*Credit: this article originally appeared in “The Australian” (26 June 2019)
By Alex Ryvchin
co-Chief Executive of the Executive Council of Australian Jewry.
The economic component of the Trump administration’s intensely awaited plan to achieve an end to the conflict between Israel and the Palestinians has been released.
Formally titled Peace to Prosperity, the proposal contains a three-pronged program of investment and reforms to transform the Palestinian economy and society through the injection of $US50 billion ($71.8bn) of foreign investment, opportunities for ordinary Palestinians in employment, education, even recreation, and the establishment of a transparent and competent Palestinian administration, without which businesses will have no confidence to invest and Palestinian institutions will continue to wither.
The plan assumes, correctly, that peace building and viable Palestinian self-government will require far more than glamorous signing ceremonies on manicured lawns. In offering unprecedented opportunities while maintaining diplomatic and economic pressure on the bloated, inert Palestinian leadership, US President Donald Trump has overthrown the old discredited order of attempting to get the Palestinians to negotiate in good faith by extracting upfront concessions from Israel.

Yet the latest proposal, astute as it may be, is destined to fail, just like more conventional diplomatic efforts of previous administrations. This is because the Trump plan, like all others, is founded on an irredeemable fallacy: that the Palestinian leadership wants to end the conflict.
Long before the Trump plan was tabled or its contents were revealed, it was predictably rejected out of hand by the Palestinian leadership. Any plan that promises to “empower the Palestinian people” and “improve the public sector’s ability to serve its people” is a threat to the status quo by which the leaders of the Palestinian movement have attained personal status and wealth while shedding all accountability to the people they claim to serve.

DATA SUPPLIED —
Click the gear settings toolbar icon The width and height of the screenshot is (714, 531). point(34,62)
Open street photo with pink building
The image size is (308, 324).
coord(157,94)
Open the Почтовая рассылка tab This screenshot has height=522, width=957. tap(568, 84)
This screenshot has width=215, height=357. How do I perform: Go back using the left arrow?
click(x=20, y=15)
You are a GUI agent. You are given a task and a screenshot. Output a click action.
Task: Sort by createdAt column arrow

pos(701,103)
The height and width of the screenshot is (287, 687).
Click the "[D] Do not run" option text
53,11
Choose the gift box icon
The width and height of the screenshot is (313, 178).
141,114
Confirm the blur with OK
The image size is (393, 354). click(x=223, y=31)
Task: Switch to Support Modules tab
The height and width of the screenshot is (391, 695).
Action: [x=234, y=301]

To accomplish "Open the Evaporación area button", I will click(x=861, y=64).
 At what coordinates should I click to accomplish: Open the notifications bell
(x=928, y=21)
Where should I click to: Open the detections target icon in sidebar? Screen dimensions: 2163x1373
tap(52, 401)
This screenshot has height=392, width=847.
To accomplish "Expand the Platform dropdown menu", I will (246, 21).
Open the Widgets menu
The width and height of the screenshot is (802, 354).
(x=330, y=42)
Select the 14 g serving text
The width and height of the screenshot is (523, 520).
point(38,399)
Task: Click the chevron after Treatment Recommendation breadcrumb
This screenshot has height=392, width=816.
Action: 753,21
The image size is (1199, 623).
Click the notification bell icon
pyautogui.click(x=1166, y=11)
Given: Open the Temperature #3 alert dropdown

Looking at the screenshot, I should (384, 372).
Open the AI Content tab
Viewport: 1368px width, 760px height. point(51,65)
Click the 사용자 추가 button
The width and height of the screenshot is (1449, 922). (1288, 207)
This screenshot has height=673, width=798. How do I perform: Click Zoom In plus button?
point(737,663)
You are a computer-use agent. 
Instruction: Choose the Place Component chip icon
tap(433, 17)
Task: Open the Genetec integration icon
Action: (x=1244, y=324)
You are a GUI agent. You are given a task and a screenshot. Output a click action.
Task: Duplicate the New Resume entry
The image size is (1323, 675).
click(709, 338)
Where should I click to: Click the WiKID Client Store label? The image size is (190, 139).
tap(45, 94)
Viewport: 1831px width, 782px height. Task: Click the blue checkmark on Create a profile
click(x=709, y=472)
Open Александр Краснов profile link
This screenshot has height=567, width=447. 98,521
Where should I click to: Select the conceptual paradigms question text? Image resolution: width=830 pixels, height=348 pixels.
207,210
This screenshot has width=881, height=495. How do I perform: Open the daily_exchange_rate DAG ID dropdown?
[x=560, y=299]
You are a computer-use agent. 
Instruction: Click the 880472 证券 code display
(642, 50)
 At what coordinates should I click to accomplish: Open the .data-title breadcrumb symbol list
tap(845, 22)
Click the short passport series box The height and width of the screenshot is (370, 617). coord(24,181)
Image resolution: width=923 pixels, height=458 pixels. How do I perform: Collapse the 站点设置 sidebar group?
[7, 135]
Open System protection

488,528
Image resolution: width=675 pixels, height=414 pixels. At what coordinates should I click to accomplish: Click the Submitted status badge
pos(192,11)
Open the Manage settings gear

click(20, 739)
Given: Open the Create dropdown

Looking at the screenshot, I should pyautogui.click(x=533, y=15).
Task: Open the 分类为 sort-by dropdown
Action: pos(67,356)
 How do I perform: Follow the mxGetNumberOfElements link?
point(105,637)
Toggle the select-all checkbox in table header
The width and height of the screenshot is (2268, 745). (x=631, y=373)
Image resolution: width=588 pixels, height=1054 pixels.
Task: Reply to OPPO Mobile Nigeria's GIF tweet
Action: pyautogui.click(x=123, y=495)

YOUR TASKS —
(a) According to the article on the Trump peace plan, how much foreign investment does the proposal aim to inject into the Palestinian economy?
(b) Decide whether each statement agrees with the article on the Trump peace plan, answering yes or no and quoting the deciding words: (i) The proposal is formally titled Peace to Prosperity. (ii) The Palestinian leadership rejected the plan only after its contents were revealed. (iii) The proposal contains a three-pronged program.

ANSWERS TO THE PROBLEMS —
(a) $US50 billion ($71.8bn)

(b)
(i) Yes: "Formally titled Peace to Prosperity"
(ii) No: "Long before the Trump plan was tabled or its contents were revealed, it was predictably rejected out of hand by the Palestinian leadership."
(iii) Yes: "the proposal contains a three-pronged program of investment and reforms"